We used a Markov microsimulation model to assess the cost-effectiveness of canagliflozin plus SoC (canagliflozin + SoC), dapagliflozin plus SoC (dapagliflozin + SoC) and SoC alone. Analyses were conducted from a healthcare system perspective. Costs were measured in 2021 Canadian dollars (C$), and effectiveness was measured in quality-adjusted life-years (QALYs).

RESULTS

Over a patient's lifetime, canagliflozin + SoC and dapagliflozin + SoC yielded cost savings of C$33 460 and C$26 764 and generated 1.38 and 1.44 additional QALYs compared with SoC alone, respectively. While QALY gains with dapagliflozin + SoC were higher than those with canagliflozin + SoC, this strategy was also more costly with the incremental cost-effectiveness ratio exceeding the willingness to pay threshold of C$50 000 per QALY. Dapagliflozin + SoC, however, generated cost savings and QALY gains compared with canagliflozin + SoC over shorter time horizons of 5 or 10 years.

CONCLUSIONS

Dapagliflozin + SoC was not cost-effective versus canagliflozin + SoC in patients with CKD and T2D over the lifetime horizon. However, adding canagliflozin or dapagliflozin to SoC was less costly and more effective relative to SoC alone for treatment of CKD and T2D.

摘要

目的

研究在患有慢性肾脏病(CKD)和 2 型糖尿病(T2D)的患者中,与单独标准治疗(SoC)相比,加用卡格列净或达格列净的成本效益。

材料和方法

我们使用马尔可夫微模拟模型来评估卡格列净联合 SoC(卡格列净+SoC)、达格列净联合 SoC(达格列净+SoC)和单独 SoC 的成本效益。分析从医疗保健系统的角度进行。
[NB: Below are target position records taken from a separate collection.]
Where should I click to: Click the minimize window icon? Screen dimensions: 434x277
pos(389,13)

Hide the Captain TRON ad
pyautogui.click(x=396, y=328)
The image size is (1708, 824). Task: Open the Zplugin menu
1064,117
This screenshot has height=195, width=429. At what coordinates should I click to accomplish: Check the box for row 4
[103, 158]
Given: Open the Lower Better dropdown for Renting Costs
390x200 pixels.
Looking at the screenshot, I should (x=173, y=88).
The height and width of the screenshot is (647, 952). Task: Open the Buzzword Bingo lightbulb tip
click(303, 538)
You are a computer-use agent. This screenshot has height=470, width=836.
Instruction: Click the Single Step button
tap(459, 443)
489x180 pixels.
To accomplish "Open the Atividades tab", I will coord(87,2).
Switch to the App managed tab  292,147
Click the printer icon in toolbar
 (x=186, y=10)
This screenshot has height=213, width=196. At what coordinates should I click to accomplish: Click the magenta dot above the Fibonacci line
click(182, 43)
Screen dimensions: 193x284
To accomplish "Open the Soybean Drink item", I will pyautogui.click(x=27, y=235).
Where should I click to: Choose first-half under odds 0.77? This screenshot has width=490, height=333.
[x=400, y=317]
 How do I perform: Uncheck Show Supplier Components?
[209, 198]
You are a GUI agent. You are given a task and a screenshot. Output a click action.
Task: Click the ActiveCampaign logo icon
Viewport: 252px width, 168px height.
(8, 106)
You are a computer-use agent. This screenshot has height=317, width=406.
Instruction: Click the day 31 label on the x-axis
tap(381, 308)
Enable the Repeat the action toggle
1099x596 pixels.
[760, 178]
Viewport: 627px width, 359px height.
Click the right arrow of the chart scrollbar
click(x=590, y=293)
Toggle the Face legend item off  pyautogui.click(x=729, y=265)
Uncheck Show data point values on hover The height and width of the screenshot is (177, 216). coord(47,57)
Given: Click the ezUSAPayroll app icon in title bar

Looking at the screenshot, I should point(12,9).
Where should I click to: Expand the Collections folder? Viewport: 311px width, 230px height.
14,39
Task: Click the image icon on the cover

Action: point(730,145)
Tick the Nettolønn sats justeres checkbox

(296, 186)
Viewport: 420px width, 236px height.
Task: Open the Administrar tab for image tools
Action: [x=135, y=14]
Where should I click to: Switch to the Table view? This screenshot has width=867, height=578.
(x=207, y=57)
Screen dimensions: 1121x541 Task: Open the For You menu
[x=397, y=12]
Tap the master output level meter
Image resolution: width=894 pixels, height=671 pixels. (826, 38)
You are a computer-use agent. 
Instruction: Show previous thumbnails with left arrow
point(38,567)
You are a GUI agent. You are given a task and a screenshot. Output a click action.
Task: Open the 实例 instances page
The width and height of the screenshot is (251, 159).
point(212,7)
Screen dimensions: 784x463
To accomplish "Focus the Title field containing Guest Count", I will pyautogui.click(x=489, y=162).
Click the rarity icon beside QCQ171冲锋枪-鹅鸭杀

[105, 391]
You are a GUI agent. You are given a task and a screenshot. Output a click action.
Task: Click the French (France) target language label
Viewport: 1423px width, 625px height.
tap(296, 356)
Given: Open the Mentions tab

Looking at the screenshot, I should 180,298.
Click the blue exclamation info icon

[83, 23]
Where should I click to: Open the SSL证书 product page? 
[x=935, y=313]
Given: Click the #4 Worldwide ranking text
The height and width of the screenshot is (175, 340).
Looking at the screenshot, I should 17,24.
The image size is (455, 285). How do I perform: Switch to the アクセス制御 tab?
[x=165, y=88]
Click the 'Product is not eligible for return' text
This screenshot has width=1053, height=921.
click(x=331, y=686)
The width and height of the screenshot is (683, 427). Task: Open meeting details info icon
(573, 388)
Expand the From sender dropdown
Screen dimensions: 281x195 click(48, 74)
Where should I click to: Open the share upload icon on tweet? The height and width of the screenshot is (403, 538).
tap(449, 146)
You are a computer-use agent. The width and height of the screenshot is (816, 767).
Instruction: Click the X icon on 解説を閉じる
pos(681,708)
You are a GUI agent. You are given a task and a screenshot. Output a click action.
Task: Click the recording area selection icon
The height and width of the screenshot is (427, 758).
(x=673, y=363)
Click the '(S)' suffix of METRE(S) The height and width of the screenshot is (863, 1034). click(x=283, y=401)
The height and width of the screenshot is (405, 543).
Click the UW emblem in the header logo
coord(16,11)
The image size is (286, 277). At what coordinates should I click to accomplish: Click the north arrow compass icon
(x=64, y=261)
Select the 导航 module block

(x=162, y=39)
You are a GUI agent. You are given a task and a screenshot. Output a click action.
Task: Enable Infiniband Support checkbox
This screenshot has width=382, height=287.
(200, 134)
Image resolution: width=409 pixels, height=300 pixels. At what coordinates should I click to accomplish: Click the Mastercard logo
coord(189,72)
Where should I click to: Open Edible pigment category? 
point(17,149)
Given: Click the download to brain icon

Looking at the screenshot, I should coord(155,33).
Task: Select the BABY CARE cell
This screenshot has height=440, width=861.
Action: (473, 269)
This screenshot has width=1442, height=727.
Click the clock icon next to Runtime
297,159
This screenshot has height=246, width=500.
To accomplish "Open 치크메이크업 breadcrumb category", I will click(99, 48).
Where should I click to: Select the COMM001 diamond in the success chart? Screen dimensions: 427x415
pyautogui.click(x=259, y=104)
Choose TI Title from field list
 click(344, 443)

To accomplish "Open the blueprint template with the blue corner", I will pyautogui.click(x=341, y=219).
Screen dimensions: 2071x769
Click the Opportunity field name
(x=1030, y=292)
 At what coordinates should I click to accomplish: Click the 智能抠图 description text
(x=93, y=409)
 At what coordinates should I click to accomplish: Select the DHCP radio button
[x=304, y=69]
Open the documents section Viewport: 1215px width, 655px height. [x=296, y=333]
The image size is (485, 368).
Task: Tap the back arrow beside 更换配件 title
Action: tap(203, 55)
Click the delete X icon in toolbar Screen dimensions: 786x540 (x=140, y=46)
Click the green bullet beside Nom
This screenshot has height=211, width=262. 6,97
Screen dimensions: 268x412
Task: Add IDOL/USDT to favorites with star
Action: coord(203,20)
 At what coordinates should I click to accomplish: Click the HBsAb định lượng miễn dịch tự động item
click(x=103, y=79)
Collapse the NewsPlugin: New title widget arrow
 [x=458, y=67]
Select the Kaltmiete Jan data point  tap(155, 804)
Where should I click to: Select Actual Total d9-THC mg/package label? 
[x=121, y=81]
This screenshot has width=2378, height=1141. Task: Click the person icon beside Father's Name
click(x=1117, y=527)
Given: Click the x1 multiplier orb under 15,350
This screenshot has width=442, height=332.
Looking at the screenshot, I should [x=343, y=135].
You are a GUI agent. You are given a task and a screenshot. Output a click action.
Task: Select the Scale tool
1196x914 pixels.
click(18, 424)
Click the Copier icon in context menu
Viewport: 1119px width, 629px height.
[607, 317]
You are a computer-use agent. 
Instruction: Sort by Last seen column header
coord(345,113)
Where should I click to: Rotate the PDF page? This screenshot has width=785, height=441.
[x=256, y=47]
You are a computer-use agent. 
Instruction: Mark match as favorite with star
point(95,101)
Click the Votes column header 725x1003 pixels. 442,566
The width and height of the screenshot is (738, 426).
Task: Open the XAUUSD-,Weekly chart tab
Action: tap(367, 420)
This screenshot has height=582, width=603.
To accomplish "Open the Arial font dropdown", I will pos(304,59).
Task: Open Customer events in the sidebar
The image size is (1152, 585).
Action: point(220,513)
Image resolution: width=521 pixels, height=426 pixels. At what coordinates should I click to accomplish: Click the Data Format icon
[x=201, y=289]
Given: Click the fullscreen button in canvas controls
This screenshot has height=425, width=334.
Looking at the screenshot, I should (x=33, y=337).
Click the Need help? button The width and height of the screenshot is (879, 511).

成本以 2021 年加拿大元(C$)衡量,有效性以质量调整生命年(QALY)衡量。

结果

在患者的一生中,与单独 SoC 相比,卡格列净+SoC 和达格列净+SoC 分别节省了 33460C$和 26764C$,并产生了 1.38 和 1.44 个额外的 QALY。虽然达格列净+SoC 的 QALY 获益高于卡格列净+SoC,但该策略的成本也更高,增量成本效益比超过了每 QALY 50000C$的意愿支付阈值。然而,与卡格列净+SoC 相比,达格列净+SoC 在 5 年或 10 年的较短时间范围内具有成本效益并能增加 QALY。

结论

在患有 CKD 和 T2D 的患者中,卡格列净+SoC 在整个生命周期内都不如达格列净+SoC 具有成本效益。然而,与单独 SoC 相比,加用卡格列净或达格列净治疗 CKD 和 T2D 的成本更低,效果更好。